The lineage of gurus I have lined-up for myself is deliberate for I want to indicate
at the outset that the literary habitat I want to establish for myself is distinctly
different from the intellectual style of the times in which we live.
I use the word 'habitat' in the third lecture because it refers not only to 'home',
but also contains in it the word 'habit' - a habit that comes from a tradition
of living and thought. What I am trying to indicate by using the word 'habitat'
with such deliberateness is the fact that the texts I have translated, and my
own concern with the theories of translation, are tried up with my attempt to
define the civilisation in which I live. This civilisation is clearly not defined
by geographical boundaries, though I am sure that it can not exist without a sense
of what those boundaries could have been like in history and at present are. Perhaps,
one way of explaining what I mean by my 'civilisational habitat' is to describe
the experience I had soon after I arrived at the Mysore station. I was received
by Prof. Ranjit Singh Rangeela. He is a Sikh. On the way to the Institute, as
he hummed dohas from the Gurubani, he first pointed out a mosque for me to notice,
and then a Rama temple. When I asked him if the mosque and the temple were old,
he replied, "That doesn't matter, does it?" As soon as we reached his office,
he played for me a moving piece on the shenai by Bismilla Khan, which he said
had been specially composed by Khan Sahib for Naina Devi. This conversation, I
should add, was conducted, quite unselfconsciously in English, Hindi, Urdu and
Punjabi. What Prof. Rangeela had created for me, with a few quick gestures, was
the civilisational habitat of the Indian subcontinent of which I am the inheritor
and in which I participate. It seems to me that, as a translator, it is this habitat,
which I have been trying to share with others, even as I have been trying to define
it, and given the times we live in, defend it. I should add that the two writers
whose works I have dealt with extensively in these lectures - Manto and Dharamvir
Bharati - have been doing precisely that - defining, defending and redeeming the
cultural spaces we inhabit which have been fissured rather badly over the past
sixty or so years of our sub-continental history.

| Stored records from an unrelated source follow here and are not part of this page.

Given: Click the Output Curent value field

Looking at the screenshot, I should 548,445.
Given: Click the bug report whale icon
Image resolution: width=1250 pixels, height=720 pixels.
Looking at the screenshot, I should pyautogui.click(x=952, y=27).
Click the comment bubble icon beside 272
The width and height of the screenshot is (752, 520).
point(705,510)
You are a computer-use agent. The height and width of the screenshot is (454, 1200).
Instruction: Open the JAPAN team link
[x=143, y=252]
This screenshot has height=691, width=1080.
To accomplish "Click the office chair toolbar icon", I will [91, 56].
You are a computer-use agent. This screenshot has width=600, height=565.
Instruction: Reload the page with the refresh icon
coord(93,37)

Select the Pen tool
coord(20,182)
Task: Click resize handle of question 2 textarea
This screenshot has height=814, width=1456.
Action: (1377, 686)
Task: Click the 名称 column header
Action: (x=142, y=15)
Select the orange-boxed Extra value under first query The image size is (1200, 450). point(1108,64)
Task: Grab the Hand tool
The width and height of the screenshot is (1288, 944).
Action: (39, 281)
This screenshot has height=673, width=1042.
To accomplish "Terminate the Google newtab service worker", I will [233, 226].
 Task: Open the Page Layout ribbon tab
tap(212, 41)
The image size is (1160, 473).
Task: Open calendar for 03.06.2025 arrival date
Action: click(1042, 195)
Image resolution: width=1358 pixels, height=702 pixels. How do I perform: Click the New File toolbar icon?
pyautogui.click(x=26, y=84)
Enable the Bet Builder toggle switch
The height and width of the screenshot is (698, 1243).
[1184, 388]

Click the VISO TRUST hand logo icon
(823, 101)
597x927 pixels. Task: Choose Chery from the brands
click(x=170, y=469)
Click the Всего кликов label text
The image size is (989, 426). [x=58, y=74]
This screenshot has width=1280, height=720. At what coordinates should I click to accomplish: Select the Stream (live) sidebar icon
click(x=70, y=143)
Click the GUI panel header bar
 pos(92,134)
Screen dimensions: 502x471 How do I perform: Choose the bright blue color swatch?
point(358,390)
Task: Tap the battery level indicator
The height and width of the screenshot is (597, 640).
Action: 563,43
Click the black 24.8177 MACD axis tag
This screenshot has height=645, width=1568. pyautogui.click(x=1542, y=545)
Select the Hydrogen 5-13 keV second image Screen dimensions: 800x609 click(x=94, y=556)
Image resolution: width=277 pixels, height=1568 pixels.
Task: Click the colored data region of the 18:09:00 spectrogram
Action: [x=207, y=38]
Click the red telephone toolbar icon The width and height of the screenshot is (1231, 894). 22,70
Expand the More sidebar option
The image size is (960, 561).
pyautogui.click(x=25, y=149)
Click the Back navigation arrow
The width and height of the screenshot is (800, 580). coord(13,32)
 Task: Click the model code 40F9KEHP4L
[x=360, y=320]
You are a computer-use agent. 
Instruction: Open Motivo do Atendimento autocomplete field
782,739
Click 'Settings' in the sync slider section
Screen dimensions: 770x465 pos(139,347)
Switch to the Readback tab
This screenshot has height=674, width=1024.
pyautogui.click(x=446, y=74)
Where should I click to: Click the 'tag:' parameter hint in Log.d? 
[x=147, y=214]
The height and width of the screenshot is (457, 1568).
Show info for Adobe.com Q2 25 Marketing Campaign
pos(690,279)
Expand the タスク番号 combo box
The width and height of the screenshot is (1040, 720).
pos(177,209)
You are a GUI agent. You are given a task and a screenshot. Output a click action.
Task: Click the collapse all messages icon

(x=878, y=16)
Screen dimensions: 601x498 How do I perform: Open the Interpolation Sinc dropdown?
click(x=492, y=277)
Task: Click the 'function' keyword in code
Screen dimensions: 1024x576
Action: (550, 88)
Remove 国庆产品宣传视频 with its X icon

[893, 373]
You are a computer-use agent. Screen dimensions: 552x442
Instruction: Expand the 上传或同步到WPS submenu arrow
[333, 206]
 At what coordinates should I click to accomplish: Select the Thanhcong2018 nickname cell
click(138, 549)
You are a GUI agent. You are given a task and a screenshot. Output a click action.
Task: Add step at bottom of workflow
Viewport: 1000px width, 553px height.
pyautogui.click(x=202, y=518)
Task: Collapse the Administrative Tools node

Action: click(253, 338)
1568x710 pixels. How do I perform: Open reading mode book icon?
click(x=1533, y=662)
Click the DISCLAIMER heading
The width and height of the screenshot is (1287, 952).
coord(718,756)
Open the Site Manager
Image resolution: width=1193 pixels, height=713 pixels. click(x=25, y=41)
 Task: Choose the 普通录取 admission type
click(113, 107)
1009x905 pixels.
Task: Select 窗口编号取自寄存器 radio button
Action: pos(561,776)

I should like to take this opportunity to thank friends and colleagues without
whose help and support these lectures could not have been written: Venkat Rao
and Mahasweta Sengupta who generously lent me books on translation theory; Rustam
Singh, the editor of Hindi: Language, Discourse, Writing, who published early
drafts of two of these lectures; Ashok Vajpai, who invited me to participate in
a seminar on translation theory; and K. Satchidanandan, the Secretary of the Sahitya
Akademi, who encouraged me to work on the translation of Andha Yug.
I should, finally, like to acknowledge the editorial skills of my wife, Vasundara,
for without them I would make many more grammatical mistakes than I usually make.